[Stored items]
----------------------------------------

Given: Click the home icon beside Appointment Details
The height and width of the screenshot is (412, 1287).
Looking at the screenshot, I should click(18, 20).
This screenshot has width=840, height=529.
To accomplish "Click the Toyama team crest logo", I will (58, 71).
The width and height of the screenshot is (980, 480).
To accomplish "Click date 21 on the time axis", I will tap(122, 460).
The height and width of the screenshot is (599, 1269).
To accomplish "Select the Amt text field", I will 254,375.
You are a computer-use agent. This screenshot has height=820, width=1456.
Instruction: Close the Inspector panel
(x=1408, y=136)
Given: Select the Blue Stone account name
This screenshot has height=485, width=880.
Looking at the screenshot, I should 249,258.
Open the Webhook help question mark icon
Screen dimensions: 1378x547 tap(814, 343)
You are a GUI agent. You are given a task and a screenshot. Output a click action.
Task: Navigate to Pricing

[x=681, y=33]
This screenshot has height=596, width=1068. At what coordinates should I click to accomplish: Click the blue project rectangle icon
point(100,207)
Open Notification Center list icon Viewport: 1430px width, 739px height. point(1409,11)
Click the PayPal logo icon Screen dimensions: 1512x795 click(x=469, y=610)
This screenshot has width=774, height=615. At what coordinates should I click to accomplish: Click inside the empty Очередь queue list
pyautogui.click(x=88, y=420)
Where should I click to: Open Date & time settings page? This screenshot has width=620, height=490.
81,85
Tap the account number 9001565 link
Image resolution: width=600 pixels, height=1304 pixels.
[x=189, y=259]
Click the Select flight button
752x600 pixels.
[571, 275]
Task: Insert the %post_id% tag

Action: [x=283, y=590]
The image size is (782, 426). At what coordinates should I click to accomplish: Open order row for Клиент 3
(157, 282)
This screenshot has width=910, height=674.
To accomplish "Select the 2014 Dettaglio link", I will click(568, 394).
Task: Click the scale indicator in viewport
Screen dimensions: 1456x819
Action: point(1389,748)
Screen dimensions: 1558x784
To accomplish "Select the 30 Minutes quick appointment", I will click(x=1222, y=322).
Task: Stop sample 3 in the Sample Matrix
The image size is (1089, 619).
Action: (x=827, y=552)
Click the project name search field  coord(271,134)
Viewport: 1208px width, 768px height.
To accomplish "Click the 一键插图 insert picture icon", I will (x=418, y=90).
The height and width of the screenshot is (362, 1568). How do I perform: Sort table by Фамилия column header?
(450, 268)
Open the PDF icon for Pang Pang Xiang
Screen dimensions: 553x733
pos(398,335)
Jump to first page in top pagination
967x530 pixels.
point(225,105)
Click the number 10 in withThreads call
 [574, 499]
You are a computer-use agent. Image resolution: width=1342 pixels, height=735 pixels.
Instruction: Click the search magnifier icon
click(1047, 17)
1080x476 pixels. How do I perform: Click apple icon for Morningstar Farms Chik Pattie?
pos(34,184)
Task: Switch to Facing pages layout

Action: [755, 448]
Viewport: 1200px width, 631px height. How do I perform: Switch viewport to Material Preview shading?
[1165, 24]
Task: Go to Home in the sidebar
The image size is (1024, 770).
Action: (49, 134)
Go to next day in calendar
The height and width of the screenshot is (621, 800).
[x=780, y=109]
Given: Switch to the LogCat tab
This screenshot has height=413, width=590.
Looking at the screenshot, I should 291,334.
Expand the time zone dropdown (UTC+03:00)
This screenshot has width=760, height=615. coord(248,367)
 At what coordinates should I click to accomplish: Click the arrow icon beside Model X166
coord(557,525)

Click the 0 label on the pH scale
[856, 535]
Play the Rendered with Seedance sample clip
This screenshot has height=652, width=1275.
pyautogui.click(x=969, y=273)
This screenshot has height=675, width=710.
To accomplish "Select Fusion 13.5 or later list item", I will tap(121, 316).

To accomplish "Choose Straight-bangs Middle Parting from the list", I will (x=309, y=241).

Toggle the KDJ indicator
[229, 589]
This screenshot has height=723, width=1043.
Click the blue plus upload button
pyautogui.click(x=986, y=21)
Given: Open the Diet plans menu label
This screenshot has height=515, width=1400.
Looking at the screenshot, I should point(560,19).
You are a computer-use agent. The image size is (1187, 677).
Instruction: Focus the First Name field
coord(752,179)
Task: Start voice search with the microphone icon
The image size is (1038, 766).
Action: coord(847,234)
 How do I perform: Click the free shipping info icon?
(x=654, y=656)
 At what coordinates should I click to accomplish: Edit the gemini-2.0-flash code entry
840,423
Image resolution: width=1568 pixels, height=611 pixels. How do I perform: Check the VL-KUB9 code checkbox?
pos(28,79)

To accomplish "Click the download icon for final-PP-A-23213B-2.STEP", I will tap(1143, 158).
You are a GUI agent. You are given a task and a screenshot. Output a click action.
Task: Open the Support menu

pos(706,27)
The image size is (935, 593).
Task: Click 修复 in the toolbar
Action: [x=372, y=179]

----------------------------------------

**Task details**
Every entry above must be returned word for word.

**Written solution**
Given: Click the home icon beside Appointment Details
The height and width of the screenshot is (412, 1287).
Looking at the screenshot, I should click(18, 20).
This screenshot has width=840, height=529.
To accomplish "Click the Toyama team crest logo", I will (58, 71).
The width and height of the screenshot is (980, 480).
To accomplish "Click date 21 on the time axis", I will tap(122, 460).
The height and width of the screenshot is (599, 1269).
To accomplish "Select the Amt text field", I will 254,375.
You are a computer-use agent. This screenshot has height=820, width=1456.
Instruction: Close the Inspector panel
(x=1408, y=136)
Given: Select the Blue Stone account name
This screenshot has height=485, width=880.
Looking at the screenshot, I should 249,258.
Open the Webhook help question mark icon
Screen dimensions: 1378x547 tap(814, 343)
You are a GUI agent. You are given a task and a screenshot. Output a click action.
Task: Navigate to Pricing

[x=681, y=33]
This screenshot has height=596, width=1068. At what coordinates should I click to accomplish: Click the blue project rectangle icon
point(100,207)
Open Notification Center list icon Viewport: 1430px width, 739px height. point(1409,11)
Click the PayPal logo icon Screen dimensions: 1512x795 click(x=469, y=610)
This screenshot has width=774, height=615. At what coordinates should I click to accomplish: Click inside the empty Очередь queue list
pyautogui.click(x=88, y=420)
Where should I click to: Open Date & time settings page? This screenshot has width=620, height=490.
81,85
Tap the account number 9001565 link
Image resolution: width=600 pixels, height=1304 pixels.
[x=189, y=259]
Click the Select flight button
752x600 pixels.
[571, 275]
Task: Insert the %post_id% tag

Action: [x=283, y=590]
The image size is (782, 426). At what coordinates should I click to accomplish: Open order row for Клиент 3
(157, 282)
This screenshot has width=910, height=674.
To accomplish "Select the 2014 Dettaglio link", I will click(568, 394).
Task: Click the scale indicator in viewport
Screen dimensions: 1456x819
Action: point(1389,748)
Screen dimensions: 1558x784
To accomplish "Select the 30 Minutes quick appointment", I will click(x=1222, y=322).
Task: Stop sample 3 in the Sample Matrix
The image size is (1089, 619).
Action: (x=827, y=552)
Click the project name search field  coord(271,134)
Viewport: 1208px width, 768px height.
To accomplish "Click the 一键插图 insert picture icon", I will (x=418, y=90).
The height and width of the screenshot is (362, 1568). How do I perform: Sort table by Фамилия column header?
(450, 268)
Open the PDF icon for Pang Pang Xiang
Screen dimensions: 553x733
pos(398,335)
Jump to first page in top pagination
967x530 pixels.
point(225,105)
Click the number 10 in withThreads call
 [574, 499]
You are a computer-use agent. Image resolution: width=1342 pixels, height=735 pixels.
Instruction: Click the search magnifier icon
click(1047, 17)
1080x476 pixels. How do I perform: Click apple icon for Morningstar Farms Chik Pattie?
pos(34,184)
Task: Switch to Facing pages layout

Action: [755, 448]
Viewport: 1200px width, 631px height. How do I perform: Switch viewport to Material Preview shading?
[1165, 24]
Task: Go to Home in the sidebar
The image size is (1024, 770).
Action: (49, 134)
Go to next day in calendar
The height and width of the screenshot is (621, 800).
[x=780, y=109]
Given: Switch to the LogCat tab
This screenshot has height=413, width=590.
Looking at the screenshot, I should 291,334.
Expand the time zone dropdown (UTC+03:00)
This screenshot has width=760, height=615. coord(248,367)
 At what coordinates should I click to accomplish: Click the arrow icon beside Model X166
coord(557,525)

Click the 0 label on the pH scale
[856, 535]
Play the Rendered with Seedance sample clip
This screenshot has height=652, width=1275.
pyautogui.click(x=969, y=273)
This screenshot has height=675, width=710.
To accomplish "Select Fusion 13.5 or later list item", I will tap(121, 316).

To accomplish "Choose Straight-bangs Middle Parting from the list", I will (x=309, y=241).

Toggle the KDJ indicator
[229, 589]
This screenshot has height=723, width=1043.
Click the blue plus upload button
pyautogui.click(x=986, y=21)
Given: Open the Diet plans menu label
This screenshot has height=515, width=1400.
Looking at the screenshot, I should point(560,19).
You are a computer-use agent. The image size is (1187, 677).
Instruction: Focus the First Name field
coord(752,179)
Task: Start voice search with the microphone icon
The image size is (1038, 766).
Action: coord(847,234)
 How do I perform: Click the free shipping info icon?
(x=654, y=656)
 At what coordinates should I click to accomplish: Edit the gemini-2.0-flash code entry
840,423
Image resolution: width=1568 pixels, height=611 pixels. How do I perform: Check the VL-KUB9 code checkbox?
pos(28,79)

To accomplish "Click the download icon for final-PP-A-23213B-2.STEP", I will tap(1143, 158).
You are a GUI agent. You are given a task and a screenshot. Output a click action.
Task: Open the Support menu

pos(706,27)
The image size is (935, 593).
Task: Click 修复 in the toolbar
Action: [x=372, y=179]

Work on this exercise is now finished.